**Prompt**
Whenever a line below holds the word "settings", copy that line.

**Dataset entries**
-.-.-

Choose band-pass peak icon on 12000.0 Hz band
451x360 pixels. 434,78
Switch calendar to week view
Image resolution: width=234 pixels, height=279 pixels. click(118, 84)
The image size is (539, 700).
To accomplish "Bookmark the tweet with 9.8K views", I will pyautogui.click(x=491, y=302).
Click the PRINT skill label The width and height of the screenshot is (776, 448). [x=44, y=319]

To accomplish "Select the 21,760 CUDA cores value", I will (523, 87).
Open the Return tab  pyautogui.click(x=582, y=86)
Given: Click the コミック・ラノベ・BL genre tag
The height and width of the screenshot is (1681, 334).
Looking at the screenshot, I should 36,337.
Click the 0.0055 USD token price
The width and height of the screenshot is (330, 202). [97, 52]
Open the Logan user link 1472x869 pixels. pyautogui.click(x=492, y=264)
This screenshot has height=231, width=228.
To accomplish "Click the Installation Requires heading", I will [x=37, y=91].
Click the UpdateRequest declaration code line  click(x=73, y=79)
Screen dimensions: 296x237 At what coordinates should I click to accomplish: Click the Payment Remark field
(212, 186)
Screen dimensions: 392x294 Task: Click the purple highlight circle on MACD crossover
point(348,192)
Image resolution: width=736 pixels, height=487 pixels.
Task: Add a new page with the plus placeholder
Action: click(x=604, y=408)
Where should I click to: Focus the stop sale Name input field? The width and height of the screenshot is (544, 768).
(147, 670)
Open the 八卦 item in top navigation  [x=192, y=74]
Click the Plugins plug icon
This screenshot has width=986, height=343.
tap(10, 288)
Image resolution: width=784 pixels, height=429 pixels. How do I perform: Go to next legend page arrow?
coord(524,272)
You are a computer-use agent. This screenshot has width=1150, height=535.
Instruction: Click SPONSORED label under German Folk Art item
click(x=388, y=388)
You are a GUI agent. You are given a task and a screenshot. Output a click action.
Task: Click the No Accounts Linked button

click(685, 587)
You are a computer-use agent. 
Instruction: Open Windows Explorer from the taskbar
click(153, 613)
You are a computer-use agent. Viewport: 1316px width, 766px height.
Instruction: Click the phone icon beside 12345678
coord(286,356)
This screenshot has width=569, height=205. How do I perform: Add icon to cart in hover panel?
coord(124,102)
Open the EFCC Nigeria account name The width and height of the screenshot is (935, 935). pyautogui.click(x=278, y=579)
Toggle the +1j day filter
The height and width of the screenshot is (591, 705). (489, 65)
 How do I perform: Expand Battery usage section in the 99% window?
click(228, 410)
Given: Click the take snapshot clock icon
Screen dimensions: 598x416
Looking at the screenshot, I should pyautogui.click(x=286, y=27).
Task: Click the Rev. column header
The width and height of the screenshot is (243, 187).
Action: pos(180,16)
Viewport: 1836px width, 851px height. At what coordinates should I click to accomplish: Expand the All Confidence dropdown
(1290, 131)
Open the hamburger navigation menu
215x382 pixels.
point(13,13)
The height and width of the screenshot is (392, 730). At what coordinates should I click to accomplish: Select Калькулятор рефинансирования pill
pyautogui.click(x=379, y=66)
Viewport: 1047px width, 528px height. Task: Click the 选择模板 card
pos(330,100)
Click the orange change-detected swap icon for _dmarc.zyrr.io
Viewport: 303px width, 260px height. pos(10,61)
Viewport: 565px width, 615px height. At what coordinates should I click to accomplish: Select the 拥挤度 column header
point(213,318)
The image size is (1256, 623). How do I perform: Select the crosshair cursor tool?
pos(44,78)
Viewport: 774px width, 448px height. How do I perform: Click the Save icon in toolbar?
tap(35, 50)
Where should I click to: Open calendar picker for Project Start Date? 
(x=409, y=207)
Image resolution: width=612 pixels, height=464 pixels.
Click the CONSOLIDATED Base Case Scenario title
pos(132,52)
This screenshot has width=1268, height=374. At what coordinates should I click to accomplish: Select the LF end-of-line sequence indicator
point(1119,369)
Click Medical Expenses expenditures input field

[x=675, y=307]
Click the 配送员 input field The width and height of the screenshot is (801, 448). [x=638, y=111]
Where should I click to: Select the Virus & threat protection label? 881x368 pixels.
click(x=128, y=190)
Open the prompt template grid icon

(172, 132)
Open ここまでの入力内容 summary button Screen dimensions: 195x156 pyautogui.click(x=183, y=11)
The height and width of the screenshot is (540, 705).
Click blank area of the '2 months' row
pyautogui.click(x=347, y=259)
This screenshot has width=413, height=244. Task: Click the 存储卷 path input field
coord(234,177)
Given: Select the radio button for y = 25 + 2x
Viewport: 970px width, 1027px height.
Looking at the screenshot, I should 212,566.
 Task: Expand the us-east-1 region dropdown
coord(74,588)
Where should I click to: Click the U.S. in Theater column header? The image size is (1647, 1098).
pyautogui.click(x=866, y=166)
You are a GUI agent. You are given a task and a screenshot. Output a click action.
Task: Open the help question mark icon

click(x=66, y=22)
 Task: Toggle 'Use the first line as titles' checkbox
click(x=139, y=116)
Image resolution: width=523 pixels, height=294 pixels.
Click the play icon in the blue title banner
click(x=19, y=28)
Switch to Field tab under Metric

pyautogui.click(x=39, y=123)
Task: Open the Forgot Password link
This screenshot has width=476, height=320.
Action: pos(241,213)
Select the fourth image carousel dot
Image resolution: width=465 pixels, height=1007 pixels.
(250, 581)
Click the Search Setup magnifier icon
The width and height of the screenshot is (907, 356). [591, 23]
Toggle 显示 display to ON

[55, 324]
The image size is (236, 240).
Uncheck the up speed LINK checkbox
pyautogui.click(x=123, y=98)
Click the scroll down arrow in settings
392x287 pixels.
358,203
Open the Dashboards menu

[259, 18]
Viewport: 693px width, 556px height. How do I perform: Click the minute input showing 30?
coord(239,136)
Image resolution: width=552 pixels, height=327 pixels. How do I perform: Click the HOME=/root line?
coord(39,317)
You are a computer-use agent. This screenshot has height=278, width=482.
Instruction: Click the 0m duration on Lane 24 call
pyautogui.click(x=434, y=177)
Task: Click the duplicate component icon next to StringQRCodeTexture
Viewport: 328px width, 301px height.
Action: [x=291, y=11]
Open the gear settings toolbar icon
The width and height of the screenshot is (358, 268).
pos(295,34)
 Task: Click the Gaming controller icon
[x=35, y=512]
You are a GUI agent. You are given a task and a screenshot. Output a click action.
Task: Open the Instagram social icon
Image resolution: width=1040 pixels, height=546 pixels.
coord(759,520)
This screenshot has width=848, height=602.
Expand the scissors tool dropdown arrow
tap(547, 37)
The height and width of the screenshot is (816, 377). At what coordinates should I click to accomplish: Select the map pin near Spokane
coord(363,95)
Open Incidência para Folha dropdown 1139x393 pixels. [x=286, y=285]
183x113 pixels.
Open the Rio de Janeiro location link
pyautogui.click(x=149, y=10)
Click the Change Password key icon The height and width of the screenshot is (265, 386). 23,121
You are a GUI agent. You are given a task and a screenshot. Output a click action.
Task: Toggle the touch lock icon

-.-.-

**Exercise answer**
Click the scroll down arrow in settings
Open the gear settings toolbar icon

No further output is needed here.